BEGIN

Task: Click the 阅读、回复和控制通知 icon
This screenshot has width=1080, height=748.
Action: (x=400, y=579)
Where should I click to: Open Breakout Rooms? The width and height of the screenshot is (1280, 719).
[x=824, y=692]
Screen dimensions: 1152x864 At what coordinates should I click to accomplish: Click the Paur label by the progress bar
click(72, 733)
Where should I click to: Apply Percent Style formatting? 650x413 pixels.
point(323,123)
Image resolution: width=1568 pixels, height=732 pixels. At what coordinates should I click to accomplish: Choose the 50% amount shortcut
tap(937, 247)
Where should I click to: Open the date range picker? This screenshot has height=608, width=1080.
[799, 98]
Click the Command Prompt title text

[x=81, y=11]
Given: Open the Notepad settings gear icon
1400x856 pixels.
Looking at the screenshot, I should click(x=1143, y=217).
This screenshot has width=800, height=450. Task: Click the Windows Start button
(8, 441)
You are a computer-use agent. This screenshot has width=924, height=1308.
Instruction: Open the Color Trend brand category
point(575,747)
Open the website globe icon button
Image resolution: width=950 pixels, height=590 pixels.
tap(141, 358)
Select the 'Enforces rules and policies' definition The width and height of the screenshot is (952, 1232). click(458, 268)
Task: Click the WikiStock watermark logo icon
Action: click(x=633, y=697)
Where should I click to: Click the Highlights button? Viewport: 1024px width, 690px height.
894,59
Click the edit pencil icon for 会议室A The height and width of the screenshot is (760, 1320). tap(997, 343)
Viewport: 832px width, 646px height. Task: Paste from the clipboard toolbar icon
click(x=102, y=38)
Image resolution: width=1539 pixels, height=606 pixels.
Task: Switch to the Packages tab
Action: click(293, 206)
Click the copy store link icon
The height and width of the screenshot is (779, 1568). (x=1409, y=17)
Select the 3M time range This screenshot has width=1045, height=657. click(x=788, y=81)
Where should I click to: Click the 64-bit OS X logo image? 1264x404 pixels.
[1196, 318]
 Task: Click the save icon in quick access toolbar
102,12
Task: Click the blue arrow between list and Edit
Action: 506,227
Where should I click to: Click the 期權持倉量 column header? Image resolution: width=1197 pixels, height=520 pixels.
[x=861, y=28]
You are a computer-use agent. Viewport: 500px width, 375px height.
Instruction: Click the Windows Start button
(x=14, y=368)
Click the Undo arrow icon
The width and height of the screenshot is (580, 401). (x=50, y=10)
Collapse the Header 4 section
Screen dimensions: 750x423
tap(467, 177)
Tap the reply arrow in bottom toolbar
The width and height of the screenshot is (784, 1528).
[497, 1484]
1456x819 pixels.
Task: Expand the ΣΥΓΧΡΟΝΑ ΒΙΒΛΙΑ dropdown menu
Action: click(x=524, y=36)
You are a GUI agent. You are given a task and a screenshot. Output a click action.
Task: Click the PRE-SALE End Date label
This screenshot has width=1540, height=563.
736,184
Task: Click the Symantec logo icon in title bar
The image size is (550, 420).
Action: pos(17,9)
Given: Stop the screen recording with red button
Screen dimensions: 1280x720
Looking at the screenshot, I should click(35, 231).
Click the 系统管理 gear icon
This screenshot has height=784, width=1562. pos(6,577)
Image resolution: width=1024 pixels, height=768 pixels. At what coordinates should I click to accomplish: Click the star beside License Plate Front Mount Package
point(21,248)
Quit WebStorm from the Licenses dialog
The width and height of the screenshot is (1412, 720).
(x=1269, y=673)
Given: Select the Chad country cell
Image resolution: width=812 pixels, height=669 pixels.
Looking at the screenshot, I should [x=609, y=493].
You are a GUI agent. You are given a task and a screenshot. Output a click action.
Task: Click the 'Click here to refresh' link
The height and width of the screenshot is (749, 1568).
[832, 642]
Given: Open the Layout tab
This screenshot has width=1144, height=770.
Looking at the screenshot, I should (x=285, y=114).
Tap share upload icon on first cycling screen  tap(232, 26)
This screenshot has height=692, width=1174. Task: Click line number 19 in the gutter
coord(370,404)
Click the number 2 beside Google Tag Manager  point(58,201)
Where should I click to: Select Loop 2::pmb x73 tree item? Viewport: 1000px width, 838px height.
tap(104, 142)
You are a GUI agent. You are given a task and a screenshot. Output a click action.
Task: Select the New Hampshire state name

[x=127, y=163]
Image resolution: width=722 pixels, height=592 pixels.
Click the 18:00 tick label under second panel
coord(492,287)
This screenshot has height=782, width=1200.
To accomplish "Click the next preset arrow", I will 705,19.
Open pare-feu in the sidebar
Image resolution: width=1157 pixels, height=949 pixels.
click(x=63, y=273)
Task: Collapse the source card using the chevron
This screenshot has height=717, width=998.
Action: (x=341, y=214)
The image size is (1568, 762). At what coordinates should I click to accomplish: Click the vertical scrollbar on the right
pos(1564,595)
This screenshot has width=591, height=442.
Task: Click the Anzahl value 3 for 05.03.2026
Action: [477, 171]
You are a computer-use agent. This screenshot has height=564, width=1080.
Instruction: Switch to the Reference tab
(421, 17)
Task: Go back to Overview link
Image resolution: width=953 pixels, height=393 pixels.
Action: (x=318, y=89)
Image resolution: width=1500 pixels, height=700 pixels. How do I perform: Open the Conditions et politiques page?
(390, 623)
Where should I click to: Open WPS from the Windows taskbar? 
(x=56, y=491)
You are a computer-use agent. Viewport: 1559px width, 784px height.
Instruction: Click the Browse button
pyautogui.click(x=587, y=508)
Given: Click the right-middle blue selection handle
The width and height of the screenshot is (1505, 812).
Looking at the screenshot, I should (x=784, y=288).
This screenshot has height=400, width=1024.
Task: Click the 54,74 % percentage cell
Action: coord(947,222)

END

What is being asked: Write all of the records out exactly, including every line.

Final answer:
Task: Click the 阅读、回复和控制通知 icon
This screenshot has width=1080, height=748.
Action: (x=400, y=579)
Where should I click to: Open Breakout Rooms? The width and height of the screenshot is (1280, 719).
[x=824, y=692]
Screen dimensions: 1152x864 At what coordinates should I click to accomplish: Click the Paur label by the progress bar
click(72, 733)
Where should I click to: Apply Percent Style formatting? 650x413 pixels.
point(323,123)
Image resolution: width=1568 pixels, height=732 pixels. At what coordinates should I click to accomplish: Choose the 50% amount shortcut
tap(937, 247)
Where should I click to: Open the date range picker? This screenshot has height=608, width=1080.
[799, 98]
Click the Command Prompt title text

[x=81, y=11]
Given: Open the Notepad settings gear icon
1400x856 pixels.
Looking at the screenshot, I should click(x=1143, y=217).
This screenshot has width=800, height=450. Task: Click the Windows Start button
(8, 441)
You are a computer-use agent. This screenshot has width=924, height=1308.
Instruction: Open the Color Trend brand category
point(575,747)
Open the website globe icon button
Image resolution: width=950 pixels, height=590 pixels.
tap(141, 358)
Select the 'Enforces rules and policies' definition The width and height of the screenshot is (952, 1232). click(458, 268)
Task: Click the WikiStock watermark logo icon
Action: click(x=633, y=697)
Where should I click to: Click the Highlights button? Viewport: 1024px width, 690px height.
894,59
Click the edit pencil icon for 会议室A The height and width of the screenshot is (760, 1320). tap(997, 343)
Viewport: 832px width, 646px height. Task: Paste from the clipboard toolbar icon
click(x=102, y=38)
Image resolution: width=1539 pixels, height=606 pixels.
Task: Switch to the Packages tab
Action: click(293, 206)
Click the copy store link icon
The height and width of the screenshot is (779, 1568). (x=1409, y=17)
Select the 3M time range This screenshot has width=1045, height=657. click(x=788, y=81)
Where should I click to: Click the 64-bit OS X logo image? 1264x404 pixels.
[1196, 318]
 Task: Click the save icon in quick access toolbar
102,12
Task: Click the blue arrow between list and Edit
Action: 506,227
Where should I click to: Click the 期權持倉量 column header? Image resolution: width=1197 pixels, height=520 pixels.
[x=861, y=28]
You are a computer-use agent. Viewport: 500px width, 375px height.
Instruction: Click the Windows Start button
(x=14, y=368)
Click the Undo arrow icon
The width and height of the screenshot is (580, 401). (x=50, y=10)
Collapse the Header 4 section
Screen dimensions: 750x423
tap(467, 177)
Tap the reply arrow in bottom toolbar
The width and height of the screenshot is (784, 1528).
[497, 1484]
1456x819 pixels.
Task: Expand the ΣΥΓΧΡΟΝΑ ΒΙΒΛΙΑ dropdown menu
Action: click(x=524, y=36)
You are a GUI agent. You are given a task and a screenshot. Output a click action.
Task: Click the PRE-SALE End Date label
This screenshot has width=1540, height=563.
736,184
Task: Click the Symantec logo icon in title bar
The image size is (550, 420).
Action: pos(17,9)
Given: Stop the screen recording with red button
Screen dimensions: 1280x720
Looking at the screenshot, I should click(35, 231).
Click the 系统管理 gear icon
This screenshot has height=784, width=1562. pos(6,577)
Image resolution: width=1024 pixels, height=768 pixels. At what coordinates should I click to accomplish: Click the star beside License Plate Front Mount Package
point(21,248)
Quit WebStorm from the Licenses dialog
The width and height of the screenshot is (1412, 720).
(x=1269, y=673)
Given: Select the Chad country cell
Image resolution: width=812 pixels, height=669 pixels.
Looking at the screenshot, I should [x=609, y=493].
You are a GUI agent. You are given a task and a screenshot. Output a click action.
Task: Click the 'Click here to refresh' link
The height and width of the screenshot is (749, 1568).
[832, 642]
Given: Open the Layout tab
This screenshot has width=1144, height=770.
Looking at the screenshot, I should (x=285, y=114).
Tap share upload icon on first cycling screen  tap(232, 26)
This screenshot has height=692, width=1174. Task: Click line number 19 in the gutter
coord(370,404)
Click the number 2 beside Google Tag Manager  point(58,201)
Where should I click to: Select Loop 2::pmb x73 tree item? Viewport: 1000px width, 838px height.
tap(104, 142)
You are a GUI agent. You are given a task and a screenshot. Output a click action.
Task: Select the New Hampshire state name

[x=127, y=163]
Image resolution: width=722 pixels, height=592 pixels.
Click the 18:00 tick label under second panel
coord(492,287)
This screenshot has height=782, width=1200.
To accomplish "Click the next preset arrow", I will 705,19.
Open pare-feu in the sidebar
Image resolution: width=1157 pixels, height=949 pixels.
click(x=63, y=273)
Task: Collapse the source card using the chevron
This screenshot has height=717, width=998.
Action: (x=341, y=214)
The image size is (1568, 762). At what coordinates should I click to accomplish: Click the vertical scrollbar on the right
pos(1564,595)
This screenshot has width=591, height=442.
Task: Click the Anzahl value 3 for 05.03.2026
Action: [477, 171]
You are a computer-use agent. This screenshot has height=564, width=1080.
Instruction: Switch to the Reference tab
(421, 17)
Task: Go back to Overview link
Image resolution: width=953 pixels, height=393 pixels.
Action: (x=318, y=89)
Image resolution: width=1500 pixels, height=700 pixels. How do I perform: Open the Conditions et politiques page?
(390, 623)
Where should I click to: Open WPS from the Windows taskbar? 
(x=56, y=491)
You are a computer-use agent. Viewport: 1559px width, 784px height.
Instruction: Click the Browse button
pyautogui.click(x=587, y=508)
Given: Click the right-middle blue selection handle
The width and height of the screenshot is (1505, 812).
Looking at the screenshot, I should (x=784, y=288).
This screenshot has height=400, width=1024.
Task: Click the 54,74 % percentage cell
Action: coord(947,222)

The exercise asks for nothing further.